The challenges of transitioning from youth to adolescence to adulthood


Greg Turner is an amateur photographer living in Horsham, a small market town about 50 kilometres south of London. Some years ago he was working a corporate job - “enough to pay the bills” - but wanted explore his creative side. So in the midst of this “midlife crisis” he picked up his camera, taking after his father, who was also an amateur photographer. Turner had a rough transition into adulthood himself, and so he decided to explore the challenges of transitioning from youth to adolescence to adulthood. “These kids are expressing their sense of identity and vulnerability, without being completely sure of the consequences yet”.  


Why did you choose to take pictures of young adults?

‘When a friend came out as transgender, I became interested in the notion of transitions. We are always in some form of transition but there are some stages in life that represent more meaningful or challenging transitions than others. I wanted to explore those transitions.

‘My own childhood wasn’t great. As a young child I experienced abuse at school, it was pretty horrific. It was a lost opportunity to really enjoy being a teenager, and going into adulthood. So I decided to explore what that was like for those who are currently undergoing that process.

‘I live in a normal town that is full of people who try to go on with their lives. But there’s this park close to where I live with strong youth culture, with a diverse but still close-knit group. They are bound to each other by friendship, love, and the shared experience of transition.

‘Because I work full time and have a wife and two young children, I have to fit my photography in wherever possible. So I went to the park in spare moments over the course of several months.’



How did you win the trust of these youngsters?

‘I was more nervous about this than anything else in my life. I was afraid of being called out, being accused of being a middle aged imposter. It terrified me. So I started going down there to just spend some time, see what was going on. After some time I approached them and told them openly about my intentions. “Terrified to ask you, but I want to tell your story, would you let me do that?” I bought a polaroid camera and gave them the pictures I took with it, as a gift. Eventually they introduced me to others and before I realised I had people getting in touch with me.’

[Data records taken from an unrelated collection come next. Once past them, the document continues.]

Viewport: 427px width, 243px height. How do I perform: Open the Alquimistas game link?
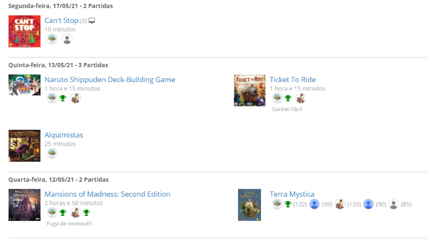[64, 135]
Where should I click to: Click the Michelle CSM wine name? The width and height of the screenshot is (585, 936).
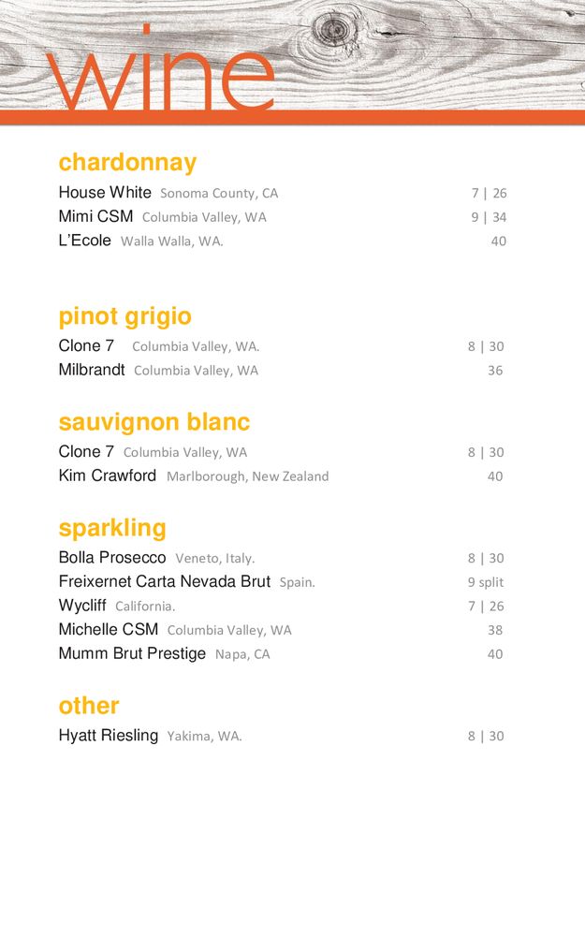coord(109,630)
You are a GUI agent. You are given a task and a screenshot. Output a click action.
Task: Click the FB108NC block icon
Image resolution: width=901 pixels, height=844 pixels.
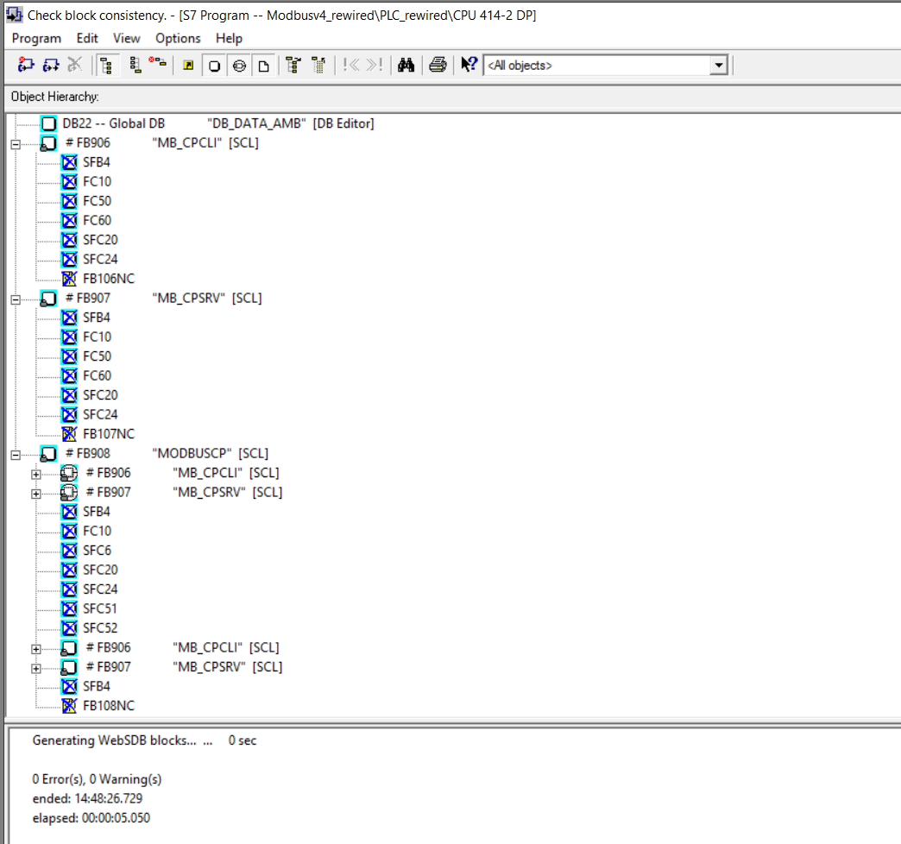point(70,706)
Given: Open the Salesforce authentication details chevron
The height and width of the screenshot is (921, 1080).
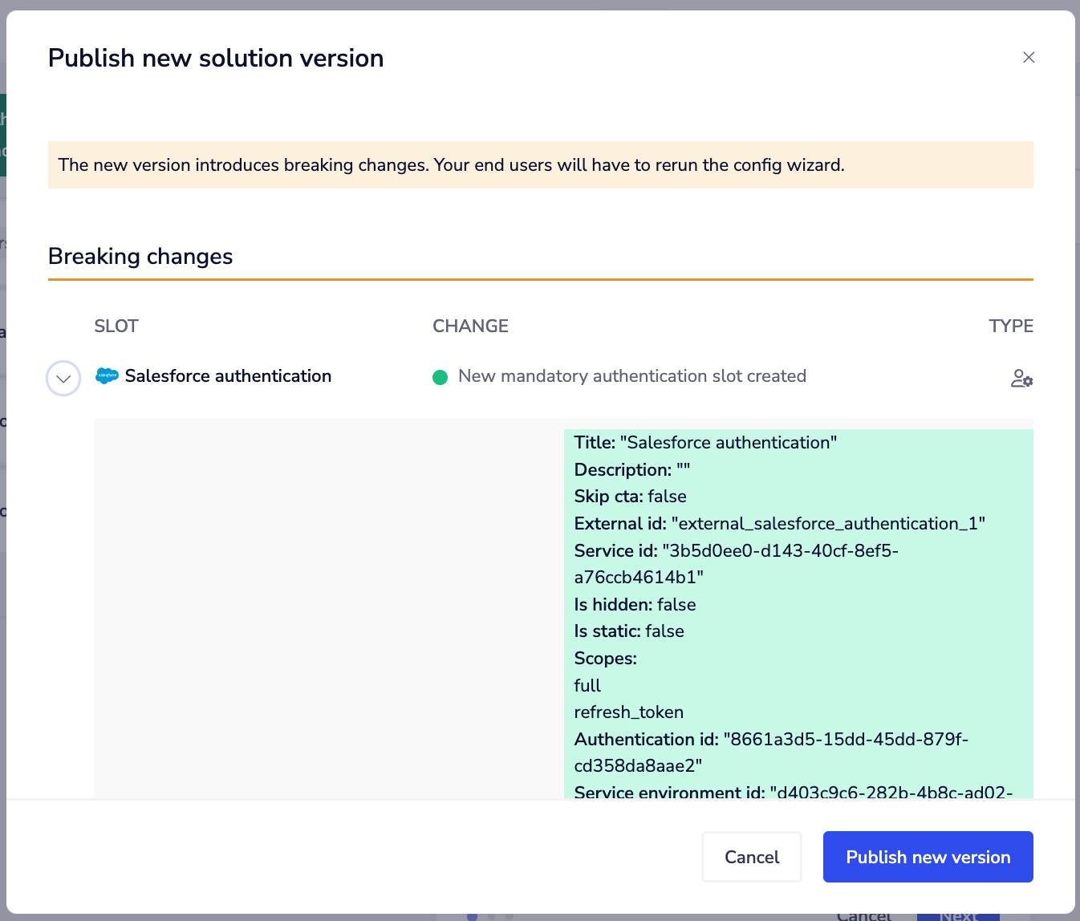Looking at the screenshot, I should [x=63, y=378].
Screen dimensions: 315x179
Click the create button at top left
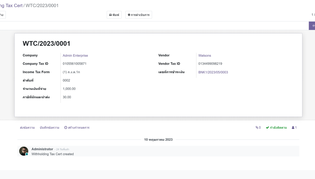2,15
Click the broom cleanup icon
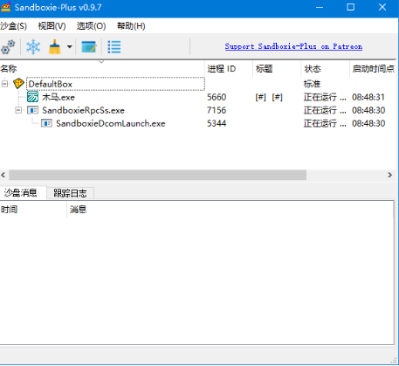Viewport: 399px width, 366px height. (55, 47)
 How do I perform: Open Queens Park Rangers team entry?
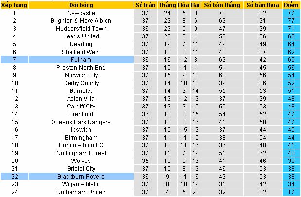coord(81,122)
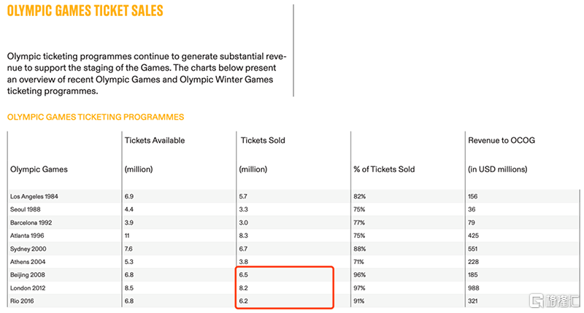The image size is (584, 313).
Task: Select the Barcelona 1992 row label
Action: pos(31,222)
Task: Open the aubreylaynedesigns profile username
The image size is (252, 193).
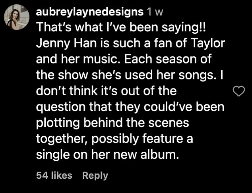Action: point(89,12)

How did you try to capture that notion of transition?


‘I tried to put myself in their shoes. These kids are expressing their sense of identity and vulnerability, without being completely sure of the consequences yet. I let them pose however they felt comfortable. As a result the portraits include notions of sexuality, masculinity and femininity, vulnerability, conformity, self-expression, and self-confidence.

‘I shot the project in black and white to reflect the latency of their emerging personality, in particular their tendency to shy away from brightly coloured clothes that might otherwise alienate them from the group.

‘I am still in touch with some of them, in a number of ways. With one guy in particular called Hannis, a friendship developed. I concluded the project last summer, and decided to step back, give them some space. But because we live in the same town, I kept running into them and they asked me why I didn’t come around anymore. So I started to re-engage. I am now working on Transitions Part 2. It has a slightly different aesthetic and it will continue for a couple more years.’

At the request of Greg Turner a 100,- euro fee was donated to his local YMCA, a worldwide youth organisation with multiple chapters throughout the UK. Turner is currently running a small photography group with some of the residents of the YMCA who are aspiring photographers. The money from the donation is being used to buy a camera for the group members, who are currently dependent on the cameras on their phones.